Aside from a Turing machine, other equivalent (see Church–Turing thesis) models of computation are in use.

- Lambda calculus
  A computation consists of an initial lambda expression (or two if you want to separate the function and its input) plus a finite sequence of lambda terms, each deduced from the preceding term by one application of Beta reduction.
- Combinatory logic
is a concept which has many similarities to $\lambda$-calculus, but also important differences exist (e.g. fixed point combinator Y has normal form in combinatory logic but not in $\lambda$-calculus). Combinatory logic was developed with great ambitions: understanding the nature of paradoxes, making foundations of mathematics more economic (conceptually), eliminating the notion of variables (thus clarifying their role in mathematics).
- μ-recursive functions
  a computation consists of a mu-recursive function, i.e. its defining sequence, any input value(s) and a sequence of recursive functions appearing in the defining sequence with inputs and outputs. Thus, if in the defining sequence of a recursive function $f(x)$ the functions $g(x)$ and $h(x,y)$ appear, then terms of the form 'g(5)=7' or 'h(3,2)=10' might appear. Each entry in this sequence needs to be an application of a basic function or follow from the entries above by using composition, primitive recursion or μ recursion. For instance if $f(x)=h(x,g(x))$, then for 'f(5)=3' to appear, terms like 'g(5)=6' and 'h(5,6)=3' must occur above. The computation terminates only if the final term gives the value of the recursive function applied to the inputs.
- Markov algorithm
  a string rewriting system that uses grammar-like rules to operate on strings of symbols.
- Register machine
is a theoretically interesting idealization of a computer. There are several variants. In most of them, each register can hold a natural number (of unlimited size), and the instructions are simple (and few in number), e.g. only decrementation (combined with conditional jump) and incrementation exist (and halting). The lack of the infinite (or dynamically growing) external store (seen at Turing machines) can be understood by replacing its role with Gödel numbering techniques: the fact that each register holds a natural number allows the possibility of representing a complicated thing (e.g. a sequence, or a matrix etc.) by an appropriately huge natural number — unambiguity of both representation and interpretation can be established by number theoretical foundations of these techniques.

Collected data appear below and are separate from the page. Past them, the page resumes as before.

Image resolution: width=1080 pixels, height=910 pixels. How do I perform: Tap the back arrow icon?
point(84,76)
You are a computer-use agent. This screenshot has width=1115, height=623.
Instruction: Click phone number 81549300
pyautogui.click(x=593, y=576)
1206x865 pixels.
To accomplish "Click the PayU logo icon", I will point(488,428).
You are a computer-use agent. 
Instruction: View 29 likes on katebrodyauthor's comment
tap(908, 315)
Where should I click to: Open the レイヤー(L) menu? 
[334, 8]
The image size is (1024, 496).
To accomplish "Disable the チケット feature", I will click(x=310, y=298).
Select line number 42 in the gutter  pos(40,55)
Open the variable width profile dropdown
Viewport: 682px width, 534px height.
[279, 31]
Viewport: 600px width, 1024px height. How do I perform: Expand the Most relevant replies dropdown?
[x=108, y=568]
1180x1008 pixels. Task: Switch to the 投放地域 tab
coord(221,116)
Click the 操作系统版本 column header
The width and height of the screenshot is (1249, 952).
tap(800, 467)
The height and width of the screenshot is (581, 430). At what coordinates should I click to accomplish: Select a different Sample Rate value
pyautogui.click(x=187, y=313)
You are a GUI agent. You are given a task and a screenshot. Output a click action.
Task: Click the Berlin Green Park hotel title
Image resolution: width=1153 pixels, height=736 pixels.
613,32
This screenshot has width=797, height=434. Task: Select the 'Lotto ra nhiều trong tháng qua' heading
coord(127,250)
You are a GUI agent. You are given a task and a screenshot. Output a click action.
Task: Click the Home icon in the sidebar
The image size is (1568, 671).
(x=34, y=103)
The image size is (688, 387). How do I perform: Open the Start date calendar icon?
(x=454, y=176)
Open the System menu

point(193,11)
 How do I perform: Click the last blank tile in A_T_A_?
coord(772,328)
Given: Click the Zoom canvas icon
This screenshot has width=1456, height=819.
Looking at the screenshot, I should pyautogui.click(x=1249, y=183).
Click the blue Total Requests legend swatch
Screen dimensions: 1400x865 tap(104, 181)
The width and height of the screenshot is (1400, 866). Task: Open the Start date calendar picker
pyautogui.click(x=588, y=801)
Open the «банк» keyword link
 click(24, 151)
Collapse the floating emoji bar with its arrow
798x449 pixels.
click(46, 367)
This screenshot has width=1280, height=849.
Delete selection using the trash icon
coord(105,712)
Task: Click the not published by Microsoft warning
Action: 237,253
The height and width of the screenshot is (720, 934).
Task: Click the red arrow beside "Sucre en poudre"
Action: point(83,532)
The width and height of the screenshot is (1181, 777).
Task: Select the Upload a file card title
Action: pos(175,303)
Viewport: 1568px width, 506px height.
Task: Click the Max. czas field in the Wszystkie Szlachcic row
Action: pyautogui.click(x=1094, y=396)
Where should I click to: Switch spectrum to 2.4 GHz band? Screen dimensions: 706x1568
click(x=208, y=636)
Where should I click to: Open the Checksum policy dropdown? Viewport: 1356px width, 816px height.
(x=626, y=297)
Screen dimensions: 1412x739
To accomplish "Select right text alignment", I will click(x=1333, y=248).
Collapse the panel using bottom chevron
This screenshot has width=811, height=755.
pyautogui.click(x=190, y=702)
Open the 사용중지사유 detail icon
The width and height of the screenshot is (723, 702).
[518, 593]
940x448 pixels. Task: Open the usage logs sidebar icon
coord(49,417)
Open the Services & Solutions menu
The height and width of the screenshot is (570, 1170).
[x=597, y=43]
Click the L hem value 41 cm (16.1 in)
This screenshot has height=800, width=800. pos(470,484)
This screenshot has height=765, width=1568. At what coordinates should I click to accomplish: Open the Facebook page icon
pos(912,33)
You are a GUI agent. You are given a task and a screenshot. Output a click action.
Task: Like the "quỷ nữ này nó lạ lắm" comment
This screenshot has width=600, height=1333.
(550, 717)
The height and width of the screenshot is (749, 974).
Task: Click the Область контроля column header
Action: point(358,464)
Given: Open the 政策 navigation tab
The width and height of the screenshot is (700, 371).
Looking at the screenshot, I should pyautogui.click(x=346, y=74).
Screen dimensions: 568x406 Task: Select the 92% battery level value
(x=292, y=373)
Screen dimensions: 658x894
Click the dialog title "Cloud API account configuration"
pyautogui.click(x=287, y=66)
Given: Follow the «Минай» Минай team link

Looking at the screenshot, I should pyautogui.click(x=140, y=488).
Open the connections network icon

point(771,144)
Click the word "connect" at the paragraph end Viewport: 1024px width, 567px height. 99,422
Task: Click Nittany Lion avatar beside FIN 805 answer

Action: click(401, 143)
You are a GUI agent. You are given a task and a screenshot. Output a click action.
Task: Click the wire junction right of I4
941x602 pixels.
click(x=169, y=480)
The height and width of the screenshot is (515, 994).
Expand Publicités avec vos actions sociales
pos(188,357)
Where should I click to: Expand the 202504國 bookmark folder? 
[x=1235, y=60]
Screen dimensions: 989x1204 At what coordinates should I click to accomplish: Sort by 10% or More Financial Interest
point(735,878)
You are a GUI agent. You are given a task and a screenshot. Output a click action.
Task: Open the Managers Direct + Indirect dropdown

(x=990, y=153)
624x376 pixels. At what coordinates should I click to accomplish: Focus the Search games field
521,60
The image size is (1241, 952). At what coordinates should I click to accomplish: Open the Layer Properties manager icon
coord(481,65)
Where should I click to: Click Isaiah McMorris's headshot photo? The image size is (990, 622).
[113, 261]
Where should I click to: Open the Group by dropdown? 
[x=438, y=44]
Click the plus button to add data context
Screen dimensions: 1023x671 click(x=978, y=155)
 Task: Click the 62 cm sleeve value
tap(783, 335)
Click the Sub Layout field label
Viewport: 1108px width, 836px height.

In addition to the general computational models, some simpler computational models are useful for special, restricted applications. Regular expressions, for example, specify string patterns in many contexts, from office productivity software to programming languages. Another formalism mathematically equivalent to regular expressions, finite automata are used in circuit design and in some kinds of problem-solving. Context-free grammars specify programming language syntax. Non-deterministic pushdown automata are another formalism equivalent to context-free grammars. Primitive recursive functions are a defined subclass of the recursive functions.

Different models of computation have the ability to do different tasks. One way to measure the power of a computational model is to study the class of formal languages that the model can generate; in such a way to the Chomsky hierarchy of languages is obtained.